At Sean's request, I've done a SecDir-ish review of draft-weis-gdoi-iec62351-9-02. I think it is in pretty good shape, but I do have some concerns.

First, an apology: the draft embeds OIDs in IKE packets. Throughout this review I use the term "ASN.1" for both the objects and the encoding. I do realize that ASN means abstract syntax notation, and that the correct term to use for the encoding ia BER, but this is a very common misuse. The draft does get this correct.

I am somewhat confused by the IEC standards numbers. The abstract and introduction mostly discuss IEC 61850, which is the "power utility automation" family of standards. On the other hand, the number in the title of the draft is IEC 62351. There is a reference to a document called "IEC 62351 Part 9 - Key Management". I can see how this draft relates to key management, but "part 9" of what?

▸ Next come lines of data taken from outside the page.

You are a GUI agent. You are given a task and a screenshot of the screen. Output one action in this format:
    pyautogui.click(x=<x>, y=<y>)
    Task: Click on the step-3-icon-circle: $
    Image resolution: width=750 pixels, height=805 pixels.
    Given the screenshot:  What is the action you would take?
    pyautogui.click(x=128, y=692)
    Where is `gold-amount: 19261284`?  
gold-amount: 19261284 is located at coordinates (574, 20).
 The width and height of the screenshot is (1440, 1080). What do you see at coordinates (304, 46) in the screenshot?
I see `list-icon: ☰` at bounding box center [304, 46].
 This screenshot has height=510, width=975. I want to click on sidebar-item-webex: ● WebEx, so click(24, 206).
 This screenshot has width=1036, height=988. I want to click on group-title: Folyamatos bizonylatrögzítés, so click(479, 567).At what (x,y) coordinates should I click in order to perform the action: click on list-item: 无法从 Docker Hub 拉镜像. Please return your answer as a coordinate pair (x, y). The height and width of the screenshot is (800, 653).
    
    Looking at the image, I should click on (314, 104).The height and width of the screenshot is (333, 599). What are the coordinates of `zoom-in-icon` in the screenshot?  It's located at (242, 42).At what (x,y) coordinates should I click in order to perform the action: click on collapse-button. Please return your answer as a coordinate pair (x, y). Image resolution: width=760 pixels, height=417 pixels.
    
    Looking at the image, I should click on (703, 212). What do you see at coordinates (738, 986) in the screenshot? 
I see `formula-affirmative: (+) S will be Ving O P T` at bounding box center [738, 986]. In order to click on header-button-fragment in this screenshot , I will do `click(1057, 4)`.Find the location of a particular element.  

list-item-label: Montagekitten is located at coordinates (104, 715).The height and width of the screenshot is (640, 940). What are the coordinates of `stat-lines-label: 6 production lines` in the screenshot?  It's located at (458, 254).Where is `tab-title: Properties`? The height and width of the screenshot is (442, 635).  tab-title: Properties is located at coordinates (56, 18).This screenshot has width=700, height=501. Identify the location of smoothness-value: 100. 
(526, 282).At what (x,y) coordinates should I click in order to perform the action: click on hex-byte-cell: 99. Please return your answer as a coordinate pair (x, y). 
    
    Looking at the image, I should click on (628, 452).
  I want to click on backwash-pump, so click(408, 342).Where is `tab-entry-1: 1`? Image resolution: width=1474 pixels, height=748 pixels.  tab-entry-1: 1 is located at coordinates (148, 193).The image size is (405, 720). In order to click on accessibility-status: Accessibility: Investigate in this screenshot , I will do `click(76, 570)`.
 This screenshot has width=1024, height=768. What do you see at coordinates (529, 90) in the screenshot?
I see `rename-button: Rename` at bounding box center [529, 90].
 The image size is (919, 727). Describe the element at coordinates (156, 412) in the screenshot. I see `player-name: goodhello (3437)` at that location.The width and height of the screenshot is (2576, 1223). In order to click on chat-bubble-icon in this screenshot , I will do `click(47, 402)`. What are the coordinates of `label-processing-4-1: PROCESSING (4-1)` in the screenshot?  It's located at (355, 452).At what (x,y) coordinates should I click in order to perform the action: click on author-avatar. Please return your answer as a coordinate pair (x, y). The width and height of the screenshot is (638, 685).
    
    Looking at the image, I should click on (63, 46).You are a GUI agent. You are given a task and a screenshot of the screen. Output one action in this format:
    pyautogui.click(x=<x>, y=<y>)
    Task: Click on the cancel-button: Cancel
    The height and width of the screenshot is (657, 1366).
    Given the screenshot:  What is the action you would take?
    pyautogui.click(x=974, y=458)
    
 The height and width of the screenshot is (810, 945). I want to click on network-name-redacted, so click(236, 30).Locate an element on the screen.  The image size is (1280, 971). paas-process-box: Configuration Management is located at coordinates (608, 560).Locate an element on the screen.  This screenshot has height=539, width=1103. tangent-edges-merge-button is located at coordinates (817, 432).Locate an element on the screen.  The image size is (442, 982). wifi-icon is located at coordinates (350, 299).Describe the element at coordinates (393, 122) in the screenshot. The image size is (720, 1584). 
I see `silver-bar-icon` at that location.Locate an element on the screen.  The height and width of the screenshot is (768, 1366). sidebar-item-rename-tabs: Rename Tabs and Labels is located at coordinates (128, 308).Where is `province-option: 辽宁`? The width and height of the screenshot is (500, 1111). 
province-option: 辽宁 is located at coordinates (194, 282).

Another thing that's missing for me, as one uninitiated in the ways of the IEC, is what are we negotiating keys for? I get that it's not IPsec, but at the end of the protocol, we have keys that are distributed to group members. Now, what is this data layer that can now use them. A reference to some standard ("IEC-61850-9-2" would be OK), but since these are not widely available, some short description of what this protocol looks like would be great.

Another generic comment is about the IANA considerations as well as parts of section 2.2. Why do we need to establish new registries, that are duplicates of IPsec registries with one additional value? I know there has been some resistance to adding things there for stuff that's "not IKE", but with this already done in RFC 6932 ([1],[2]), that ship has left the station after the horses had bolted.

Why is there an OID_LENGTH field?  All ASN.1 structures are self-describing in terms of length. There can be a good reason: so that you can implement with a bitwise comparison rather than implementing an ASN.1 parser. Please say so if that's the reason.

I didn't quite get where each of the OIDs in the ID payload (figure 2) and the TEK payload (figure 4) come from. Are they the same? Appendix A suggests that they're not. So,
- what does "type of traffic" mean?  
 - Appendix A says "OID=<ASN.1 for k>" in the TEK payload. What is k?